If you’re going on a hike, enjoy the greenery and serene sounds of nature. If you’re working on something, quit daydreaming about your wonderful vacation. It would be tragic to look back at critical events and realize that your mind was elsewhere all that time.
Do you constantly feel like you just have to do something, or have some sort of plan lined up? While we normally see these as positive attributes, they become problematic when we fail to stop and ask “Why?” In the past, I’ve found myself taking on a task without reflecting on whether it’s the right step to make.
If you find yourself picking up certain routines, think about where they’ve led and what made you pick up them up in the first place. Have you been doing things or leaping at opportunities because they’re right for you, or simply because they’re convenient?
There are fewer things more disappointing than when someone makes promises, but never delivers. Eventually, the person’s words lose their meaning and become devoid of trust.
If you want to help someone, think carefully about what that entails before offering to do so. Interestingly, the people that speak the loudest often end up doing the least. The next time you want to do something, take initiative and help out. Let the results speak for themselves.
It may be counterintuitive, but spending money on experiences creates greater satisfaction than physical objects.
Experiences, due to their temporary nature, create fond memories. We also grow strong bonds to the people and places we encounter on an overseas trip or an excursion. Objects, however, lose their initial shine as we get used to them. So if you want to treat yourself to something, consider joining a class over purchasing yet another piece of decor.
It’s easy to accept the things and people we have as a given. We become blind to what we have until we lose them. When you take things for granted, nothing you have can ever gratify you.

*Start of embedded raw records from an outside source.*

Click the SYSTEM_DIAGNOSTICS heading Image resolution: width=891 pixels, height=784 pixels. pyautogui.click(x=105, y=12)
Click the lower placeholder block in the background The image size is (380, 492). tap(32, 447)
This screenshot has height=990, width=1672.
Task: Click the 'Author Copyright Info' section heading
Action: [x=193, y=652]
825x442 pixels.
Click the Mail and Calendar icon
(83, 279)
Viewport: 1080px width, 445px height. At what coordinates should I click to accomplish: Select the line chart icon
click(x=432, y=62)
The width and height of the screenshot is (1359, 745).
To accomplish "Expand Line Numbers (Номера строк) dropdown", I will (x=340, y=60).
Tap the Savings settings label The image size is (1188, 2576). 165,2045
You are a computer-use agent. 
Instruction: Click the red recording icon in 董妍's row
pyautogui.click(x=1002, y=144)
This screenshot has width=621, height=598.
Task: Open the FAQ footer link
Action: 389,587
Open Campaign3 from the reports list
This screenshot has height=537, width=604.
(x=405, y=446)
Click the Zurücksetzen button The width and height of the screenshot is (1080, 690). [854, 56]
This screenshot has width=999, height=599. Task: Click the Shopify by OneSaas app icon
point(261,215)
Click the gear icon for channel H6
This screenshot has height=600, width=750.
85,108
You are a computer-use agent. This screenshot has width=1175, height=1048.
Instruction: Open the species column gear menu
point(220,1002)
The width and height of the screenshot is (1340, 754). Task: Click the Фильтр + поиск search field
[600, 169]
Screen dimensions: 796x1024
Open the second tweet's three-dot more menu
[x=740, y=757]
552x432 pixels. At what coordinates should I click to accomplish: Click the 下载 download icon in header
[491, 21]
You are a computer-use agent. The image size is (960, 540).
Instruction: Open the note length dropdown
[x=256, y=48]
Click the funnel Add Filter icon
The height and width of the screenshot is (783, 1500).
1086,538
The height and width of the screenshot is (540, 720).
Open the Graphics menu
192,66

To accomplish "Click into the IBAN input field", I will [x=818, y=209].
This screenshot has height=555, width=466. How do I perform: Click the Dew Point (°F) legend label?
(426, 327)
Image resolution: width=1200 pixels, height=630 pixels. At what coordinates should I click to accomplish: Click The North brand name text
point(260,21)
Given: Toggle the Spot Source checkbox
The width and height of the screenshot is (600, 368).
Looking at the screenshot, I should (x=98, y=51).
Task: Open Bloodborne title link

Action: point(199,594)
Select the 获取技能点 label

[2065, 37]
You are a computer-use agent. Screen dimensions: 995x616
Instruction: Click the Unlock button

To combat this, here’s something I’ve been practicing: I say “thank you” to people whenever possible. That means thanking people for giving me feedback, for notifying me about something, or for a kind gesture. When you thank someone, the other person feels appreciated and you internally become more grateful, even for the little things. After awhile, your surroundings start to look a bit brighter.
When you’re caught up in the whirlwind of life, health can end up pushed aside. To get more done, you cut back on sleep and skip your exercise routine. After a tiring morning, you grab that sugary drink because you need an energy boost.
Unfortunately, the effects of bad health habits don’t show up until years later. The National Heart, Lung, and Blood Institute recommends getting your cholesterol measured at least once every 5 years starting from age 20, which means that health is not a “later” problem, but something that needs to be addressed today.
Don’t let all the little things get to you. If something great happened to you, enjoy it while it lasts. If something unfortunate happened, know that it will pass.
Remember that both good and bad things are finite. Even when permanent changes happen, we become accustomed to them and gradually return to our baseline happiness levels. Humans are remarkably resilient creatures.
When people tell you to quit trying so hard, you wonder if they’re right. When they show you what’s acceptable, it’s much easier to lower the bar for yourself rather than raise it for others.
We find ourselves saying, “So-and-so did that, so it must be okay.” If there’s a mismatch between your standards and someone else’s, it’s time to spend more time with people who raise you to the level you want to be.
When someone praises you, it feels incredibly satisfying. Unfortunately, rejection and harsh words have the opposite effect by tenfold. You instantly feel deflated as your confidence gets knocked out of you. Moving forward, these past memories color your approach to future endeavors.
But the thing is, everyone has different opinions. What one person detests, another person absolutely loves. Who you are and what you do won’t suit everybody. Decide your own worth.